Do bodies radiate energy by emitting gravitons? As gravitons are formulated in current theories, are bodies supposed to radiate energy as they emit gravitons?
I thought that if bodies radiate energy, for big bodies this would be difficult to measure, as they emit a lot more energy in the form of heath, and smaller bodies in their orbits would get the energy back by feeling the gravity of the big ones. But what would happen to a small shard of ice projected by a collision between comets far from the gravitational pull of any star? Is it supposed to evaporate?
Furthermore let's suppose we have a sphere of a very dense material, it is attached to a probe, but by a long arm, so long that the gravity radiated by the probe reaching the sphere is far less than the gravity radiated by the sphere. Let's suppose that the probe is travelling along the path of the pioneer far away from the sun. At a certain point the sphere could radiate more gravity than it receives, should there be any detectable effect?

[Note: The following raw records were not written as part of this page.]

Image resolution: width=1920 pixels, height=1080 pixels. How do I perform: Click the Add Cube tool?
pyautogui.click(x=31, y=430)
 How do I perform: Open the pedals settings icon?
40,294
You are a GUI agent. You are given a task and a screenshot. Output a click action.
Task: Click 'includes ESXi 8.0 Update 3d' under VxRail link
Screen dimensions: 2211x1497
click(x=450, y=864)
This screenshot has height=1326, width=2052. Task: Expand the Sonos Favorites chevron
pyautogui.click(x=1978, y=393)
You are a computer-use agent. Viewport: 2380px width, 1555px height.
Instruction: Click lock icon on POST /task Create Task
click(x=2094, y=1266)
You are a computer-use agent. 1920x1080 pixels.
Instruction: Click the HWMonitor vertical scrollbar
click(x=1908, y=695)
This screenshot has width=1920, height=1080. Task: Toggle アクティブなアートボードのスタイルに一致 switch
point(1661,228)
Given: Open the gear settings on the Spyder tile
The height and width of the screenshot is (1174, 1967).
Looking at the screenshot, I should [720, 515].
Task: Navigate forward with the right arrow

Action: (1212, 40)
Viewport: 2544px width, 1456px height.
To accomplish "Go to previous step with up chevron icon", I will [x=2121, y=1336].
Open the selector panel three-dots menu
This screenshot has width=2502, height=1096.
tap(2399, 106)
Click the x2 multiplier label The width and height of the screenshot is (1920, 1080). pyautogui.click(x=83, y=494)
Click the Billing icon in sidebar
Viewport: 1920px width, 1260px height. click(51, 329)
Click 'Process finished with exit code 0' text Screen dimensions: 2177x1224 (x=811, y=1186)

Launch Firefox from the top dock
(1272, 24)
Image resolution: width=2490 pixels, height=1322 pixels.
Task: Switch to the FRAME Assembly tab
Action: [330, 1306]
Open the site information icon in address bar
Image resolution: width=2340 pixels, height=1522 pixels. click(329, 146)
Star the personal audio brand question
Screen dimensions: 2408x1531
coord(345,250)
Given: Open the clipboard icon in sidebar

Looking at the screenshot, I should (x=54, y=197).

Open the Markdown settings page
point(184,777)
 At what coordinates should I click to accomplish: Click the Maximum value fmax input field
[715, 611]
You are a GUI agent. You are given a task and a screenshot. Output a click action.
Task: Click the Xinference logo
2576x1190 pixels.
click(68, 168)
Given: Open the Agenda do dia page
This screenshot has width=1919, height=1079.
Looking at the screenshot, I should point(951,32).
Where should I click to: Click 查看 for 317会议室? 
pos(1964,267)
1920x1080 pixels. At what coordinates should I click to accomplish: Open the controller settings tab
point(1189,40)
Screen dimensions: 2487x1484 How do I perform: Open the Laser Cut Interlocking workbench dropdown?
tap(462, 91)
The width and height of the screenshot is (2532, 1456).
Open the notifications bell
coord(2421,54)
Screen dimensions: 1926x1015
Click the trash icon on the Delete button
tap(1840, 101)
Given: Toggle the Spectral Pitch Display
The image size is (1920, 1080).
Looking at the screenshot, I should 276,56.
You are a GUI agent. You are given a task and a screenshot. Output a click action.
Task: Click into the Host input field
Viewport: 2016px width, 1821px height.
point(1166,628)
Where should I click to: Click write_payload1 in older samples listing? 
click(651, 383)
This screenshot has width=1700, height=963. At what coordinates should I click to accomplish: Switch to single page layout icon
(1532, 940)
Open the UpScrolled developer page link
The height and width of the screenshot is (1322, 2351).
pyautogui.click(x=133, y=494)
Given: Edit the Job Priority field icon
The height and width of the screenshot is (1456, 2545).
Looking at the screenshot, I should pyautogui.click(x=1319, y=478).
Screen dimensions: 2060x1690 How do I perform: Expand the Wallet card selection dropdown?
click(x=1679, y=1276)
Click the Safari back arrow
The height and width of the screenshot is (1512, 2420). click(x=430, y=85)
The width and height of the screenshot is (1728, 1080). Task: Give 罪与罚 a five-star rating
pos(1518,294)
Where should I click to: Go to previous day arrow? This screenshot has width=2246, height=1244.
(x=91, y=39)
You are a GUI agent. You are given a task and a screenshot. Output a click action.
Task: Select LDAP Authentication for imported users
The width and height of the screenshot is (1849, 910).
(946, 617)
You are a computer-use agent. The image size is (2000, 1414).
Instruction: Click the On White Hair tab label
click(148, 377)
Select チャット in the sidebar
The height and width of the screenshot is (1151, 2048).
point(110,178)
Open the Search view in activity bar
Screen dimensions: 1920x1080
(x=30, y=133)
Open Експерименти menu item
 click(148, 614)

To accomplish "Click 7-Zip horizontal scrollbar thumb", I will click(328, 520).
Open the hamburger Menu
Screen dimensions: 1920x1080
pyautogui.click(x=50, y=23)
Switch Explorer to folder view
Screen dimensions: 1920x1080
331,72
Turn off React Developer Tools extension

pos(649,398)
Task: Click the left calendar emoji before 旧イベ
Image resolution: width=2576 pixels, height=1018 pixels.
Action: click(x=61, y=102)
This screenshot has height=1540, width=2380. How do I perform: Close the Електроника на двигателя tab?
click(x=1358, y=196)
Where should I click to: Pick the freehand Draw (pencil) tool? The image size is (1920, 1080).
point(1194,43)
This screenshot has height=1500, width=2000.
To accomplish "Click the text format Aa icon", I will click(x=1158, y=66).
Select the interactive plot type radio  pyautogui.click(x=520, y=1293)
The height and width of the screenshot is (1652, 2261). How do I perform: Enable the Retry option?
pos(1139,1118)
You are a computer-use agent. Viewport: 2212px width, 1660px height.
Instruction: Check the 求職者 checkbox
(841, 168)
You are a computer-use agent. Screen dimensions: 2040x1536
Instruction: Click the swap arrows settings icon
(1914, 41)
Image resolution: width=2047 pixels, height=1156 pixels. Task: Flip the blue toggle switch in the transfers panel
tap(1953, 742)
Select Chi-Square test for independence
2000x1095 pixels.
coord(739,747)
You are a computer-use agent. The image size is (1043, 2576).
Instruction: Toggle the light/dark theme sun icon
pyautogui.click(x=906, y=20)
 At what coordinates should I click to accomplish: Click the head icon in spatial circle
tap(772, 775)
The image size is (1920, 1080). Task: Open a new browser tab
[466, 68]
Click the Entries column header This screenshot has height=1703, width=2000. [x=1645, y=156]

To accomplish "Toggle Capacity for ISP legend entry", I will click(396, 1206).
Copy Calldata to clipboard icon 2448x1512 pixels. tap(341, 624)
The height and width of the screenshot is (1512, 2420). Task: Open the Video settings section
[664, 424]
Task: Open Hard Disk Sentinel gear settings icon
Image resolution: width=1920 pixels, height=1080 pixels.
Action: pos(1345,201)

 A: Yes bodies radiating gravitons do radiate energy. That's why we were able to detect gravitational waves a few years ago, as you can see from the Wikipedia article on gravitational waves:

On 11 February 2016, the LIGO collaboration announced the first observation of gravitational waves, from a signal detected at 09:50:45 GMT on 14 September 2015 of two black holes with masses of 29 and 36 solar masses merging about 1.3 billion light-years away. During the final fraction of a second of the merger, it released more than 50 times the power of all the stars in the observable universe combined. The signal increased in frequency from 35 to 250 Hz over 10 cycles (5 orbits) as it rose in strength for a period of 0.2 second. The mass of the new merged black hole was 62 solar masses. Energy equivalent to three solar masses was emitted as gravitational waves.

However simply existing will not radiate gravitational waves; you need to accelerate, and in the situations you describe there is no acceleration.